The degrees by which Blair sinks to crime are, as we have said, among the finest parts of the book ; but they are too much in connection with each other for us to detach from them any particular scene. The following passage occurs immediately on his being restored to consciousness after the illness which succeeded his fall. We do not know that we have ever read any description of music so exquisite.
“ Suddenly, there came to his ear the echo of mournful music; and although it seemed to him at the first moment, as if it were produced quite close to him, he became sensible, after listening for a few moments, that the notes came from some considerable distance.
“ It was a wild, plaintive strain, played, as he fancied, on a single pipe-and he could not help imagining, that the same sounds had been heard by him more than once during the long trance from which he had just been roused. Never was such a deep melancholy clothed in sweet sounds; never was melody so fit for feeble dying ears.
The breath of it seemed as if it were wafted from some world of unearthly repose, some sphere of pensive majesty-above joy, too calm for sorrow.
The tears flowed softly, slowly, healingly, over the sick man's cheek as he listened to those sounds, which seemed to be every moment receding farther, and dropping fainter from the wings of the light breeze that bore them.”—Pp. 254–255,
This music was that which waited on the burial of the woman he loved !
Our space is narrowing fast, but we must give the scene in which the Presbytery discuss the rumours against Blair. The extract is a long one, but we cannot refrain from giving this most powerful and dramatic passage entire.
“ When the clergymen composing the Presbytery found themselves assembled that day, it would have been evident to any one who might have been present, that their minds were occupied with something very different from the ordinary routine of their ecclesiastical business. The clerk read his minutes without being listened to by any body, and while many little matters were being arranged in the usual manner, among the usual functionaries, the different members of the court were seen forming themselves into knots, and whispering together low and anxiously in various corners of the Chapter-house.
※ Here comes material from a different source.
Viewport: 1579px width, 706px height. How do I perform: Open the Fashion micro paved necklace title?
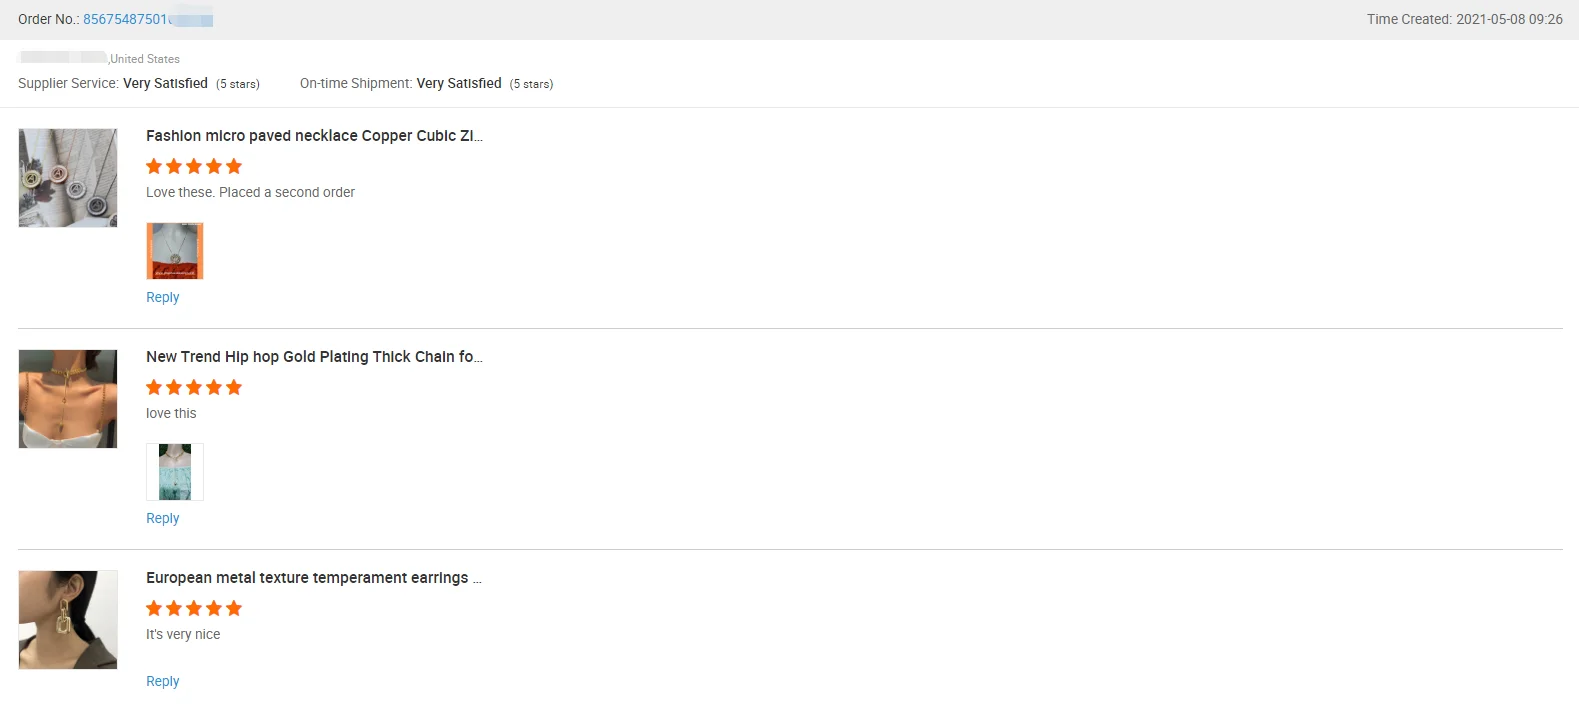(314, 136)
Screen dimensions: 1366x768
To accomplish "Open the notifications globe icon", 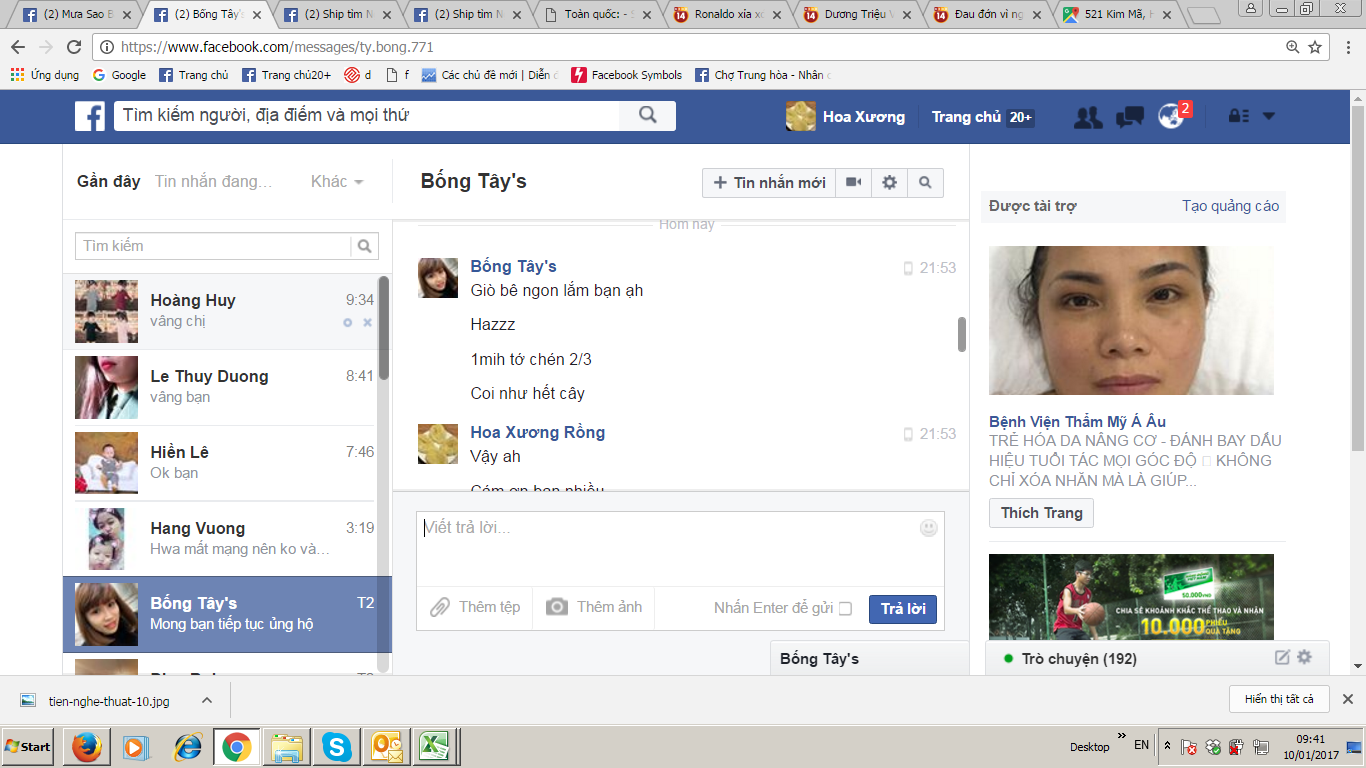I will [1171, 116].
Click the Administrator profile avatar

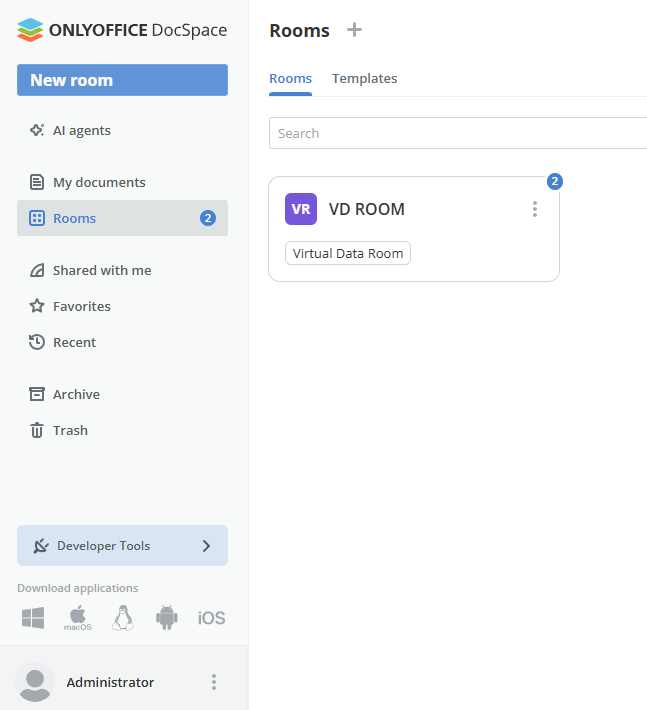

At length one of the members, a tall, thin, elderly person of very formal aspect, moved that the court should be cleared, as he had to call the attention of his brethren to a subject, which, in its present state, ought to be discussed with closed doors.
When this clergyman, by name Stevenston, was satisfied that all strangers had retired, he addressed the chair in a long and elaborate speech, for the tenor of which almost all who heard him were sufficiently prepared before he opened his lips. He expatiated at great length on his own unwillingness at all times to open his ears to scandal, more particularly against the character of any of his hitherto respected brethren; explained, however, that, under certain circumstances, it was every man's duty to overcome his private feelings ;--and then entered into a serious, circumstantial detail of the many rumours which had been for some time afloat, concerning the conduct of Mr. Blair of CrossMeikle. He concluded with moving a string of resolutions, which he held written out on a card in his hand--the general purport of which was, that the scandal concerning this member of their court had already amounted to what, in the ecclesiastical phraseology of Scotland, goes under the name of a Fama Clamosa ; and that, therefore, it was the bounden duty of the Presbytery to take up the matter quam primum, and appoint a committee, with powers to commence a precognition—and that such and such persons ought to constitute the committee in question. His motion was instantly seconded by another person on the same side of the house, who, however, in doing so, expressed his own firm belief that there was no foundation whatever for the foul allegations too publicly circulated against Mr. Blair, and that, on a proper investigation (which, for the sake of Mr. Blair himself, ought to take place without any further delay) it would become manifest to all, that a few casual imprudencies, misinterpreted by the malicious, were all that could be laid to his charge. He concluded with an eulogium on Mr. Blair's previous character and conduct, both of which, he said, had always been regarded with the deepest respect even by those who differed most widely from him in opinion as to matters of inferior moment—and by none more so than himself.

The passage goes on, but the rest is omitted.